随着历史发展的需要,他们的身份和地位得以提高,逐渐融入统治集团,成为社会主流,“士”逐渐融入了“大夫”阶层。大约在汉代,文面上才出现了二者合一的称谓:“士大夫”。
其实,士大夫的生活并不神秘,大概是比寻常人等多了几分文雅,多了几分修养,多了一些资财,过起上等生活,享受那份高贵。凡是来访荣斋的客人,并不需要世俗的寒暄,入得门来,只需拿起磬槌,在汉代的古磬上轻击三下,古礼既成,便可登堂入室,雅座品茗、闻香了。这在现今,似乎遥远,若在古代士大夫家,则是件极为寻常的事情。
我们追求的是这份生活境界、文化修养、高尚情操,而并不是过度追求物质本身的价值。我既是文化学者,也是收藏家、生活家,把我的修为与藏品和生活结合起来,学问和著书与大家交流融合,以乐为先,以德为藏,和合皆乐。

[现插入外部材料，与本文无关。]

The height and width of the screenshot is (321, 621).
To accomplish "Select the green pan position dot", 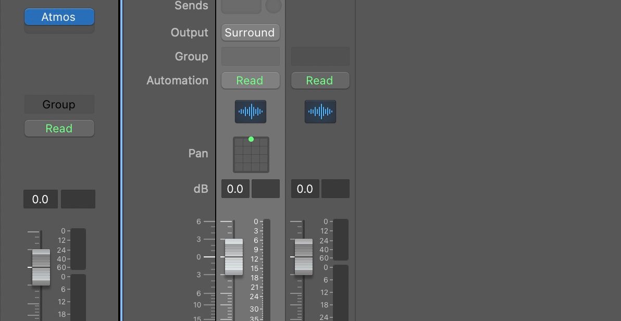I will tap(251, 139).
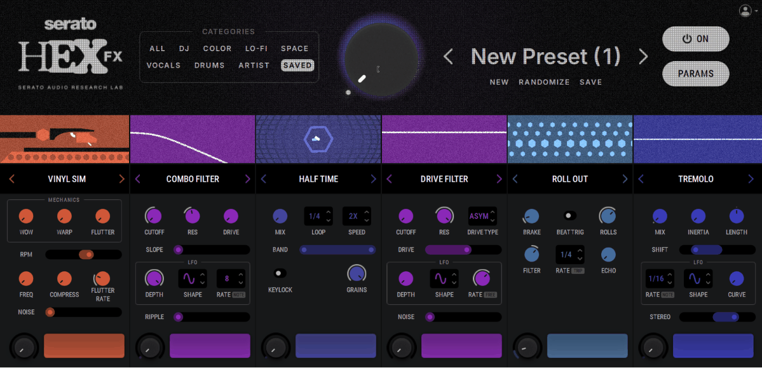Turn off the effect with ON button
The height and width of the screenshot is (368, 762).
695,39

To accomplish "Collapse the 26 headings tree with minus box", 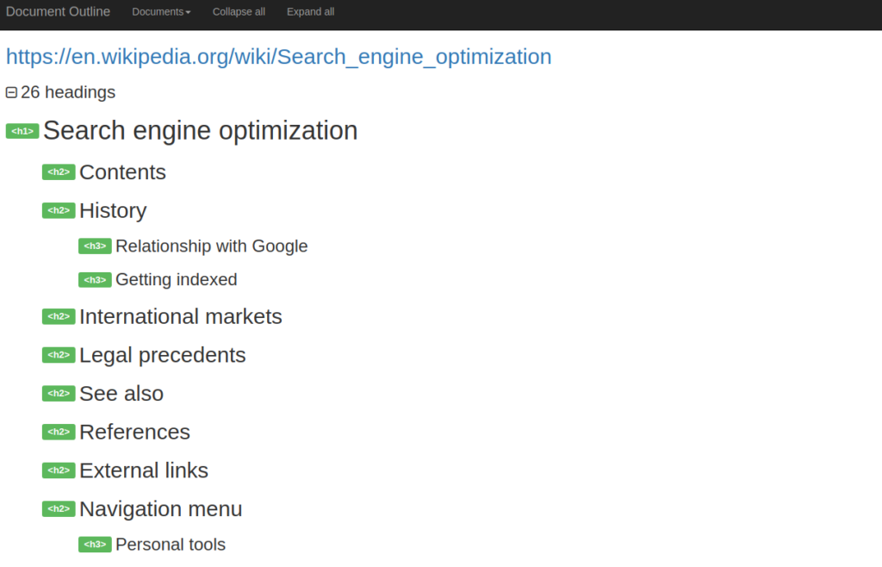I will click(11, 92).
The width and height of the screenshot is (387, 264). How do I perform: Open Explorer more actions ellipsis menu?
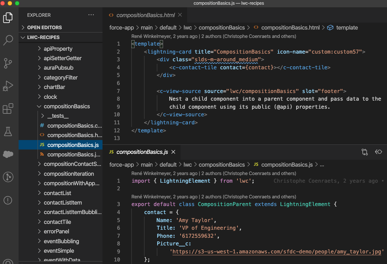pos(91,15)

没有钱也能成为士大夫,过上“士大夫的生活”,只有如我的老师汪曾祺先生般拥有许多知识,精神层面极为富裕,才是“淡泊以明志,宁静而致远”。这在时下攀比财富、忙碌浮躁的社会中,肯定是凤毛麟角,或是难以兑现的故事,但这并不影响我们这份追求。
对生活中高尚美的发现与珍惜,即是你的修为。汪曾祺先生曾如是教我。